The page dropped his note on a metal tray by the writing things. “He said the note was important.”
“The Serpentine doesn’t run on fish and dragon wings, but paper,” Peak said. “I’ll see that it’s brought to her attention.”
The page thanked her, said good luck to Ileth, and bowed out. He closed the noisy curtain behind him.
Peak slipped into a quilted robe and put on wood and leather clogs. “I shall dash down and tell Ottavia now. She’s not in Vyenn; she’s arguing with the laundry. I just didn’t want Muggins there to think every time a Master’s page shows up, we jump about like trained monkeys. Now whether Ottavia rearranges her day to sort you out, I can’t know. If not, just wait here. Lie down on the cushions and put your feet up if you like. We all do. You’ll soon learn to be off your feet whenever you get a chance.”

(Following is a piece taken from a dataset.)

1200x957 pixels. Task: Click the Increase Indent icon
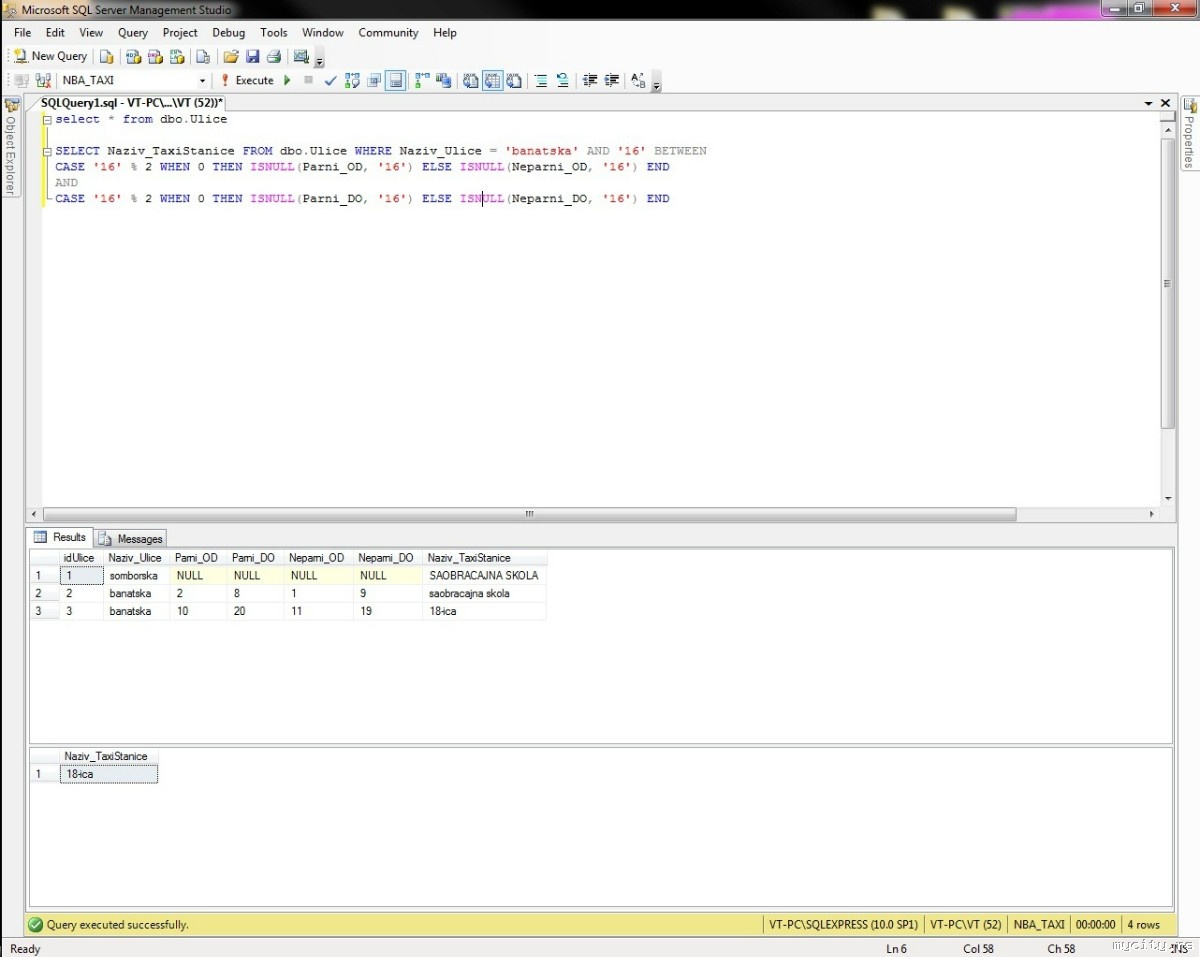(x=612, y=80)
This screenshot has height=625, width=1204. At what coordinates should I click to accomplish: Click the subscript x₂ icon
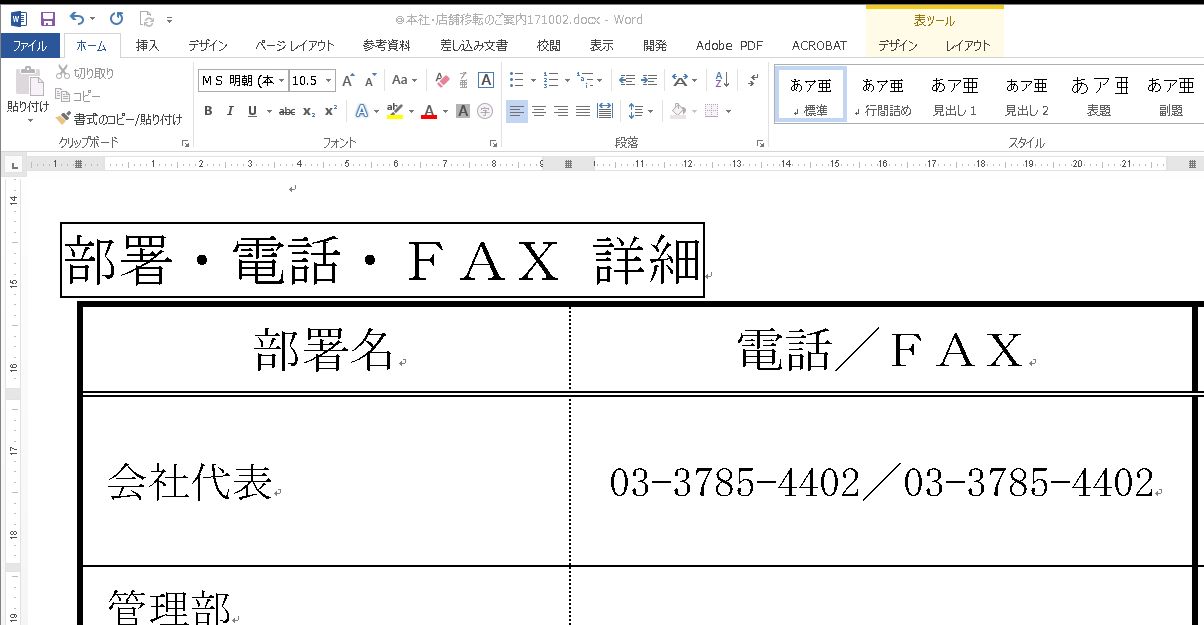pos(309,111)
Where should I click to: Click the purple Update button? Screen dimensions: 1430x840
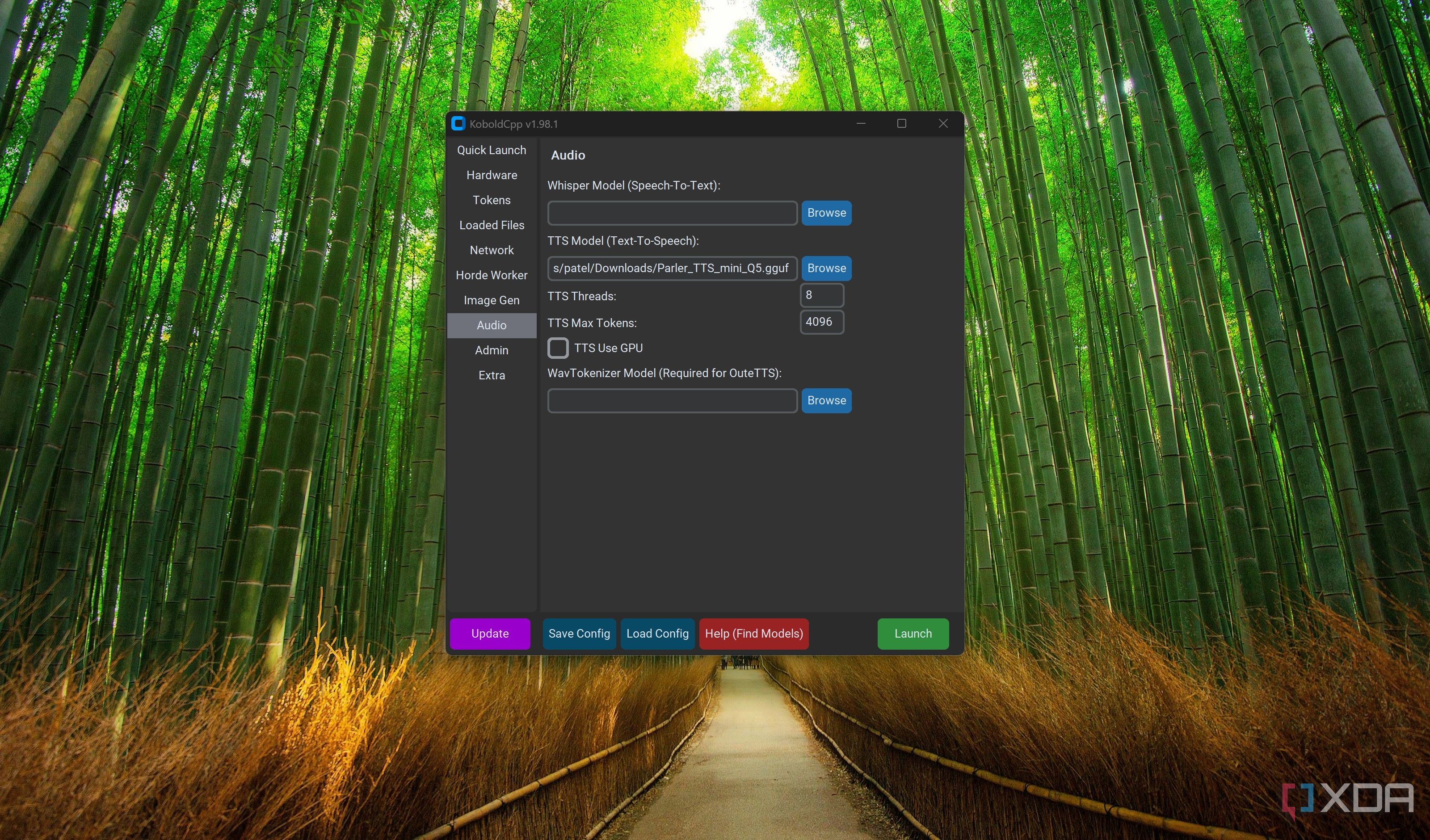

Ileth did not have to wait long. Though she didn’t find the nerve to just lie down on one of the cushions with her feet up, after testing the ointment Peak had been using on her feet by rubbing it between her finger and thumb, she went over to one of the cases that had one of those eye-catching boxes atop it and examined it.
It was at the very least painted with gold, with pearls on the lid and luxuriously heavy. Ileth gulped. She supposed it was safe enough here, in the heart of a fortress filled with dragons, but from the weight of the thing she guessed it would buy a new tin roof and windows entire for the Captain’s Lodge with enough left over to replace every stick of furniture and add a plush carpet or two.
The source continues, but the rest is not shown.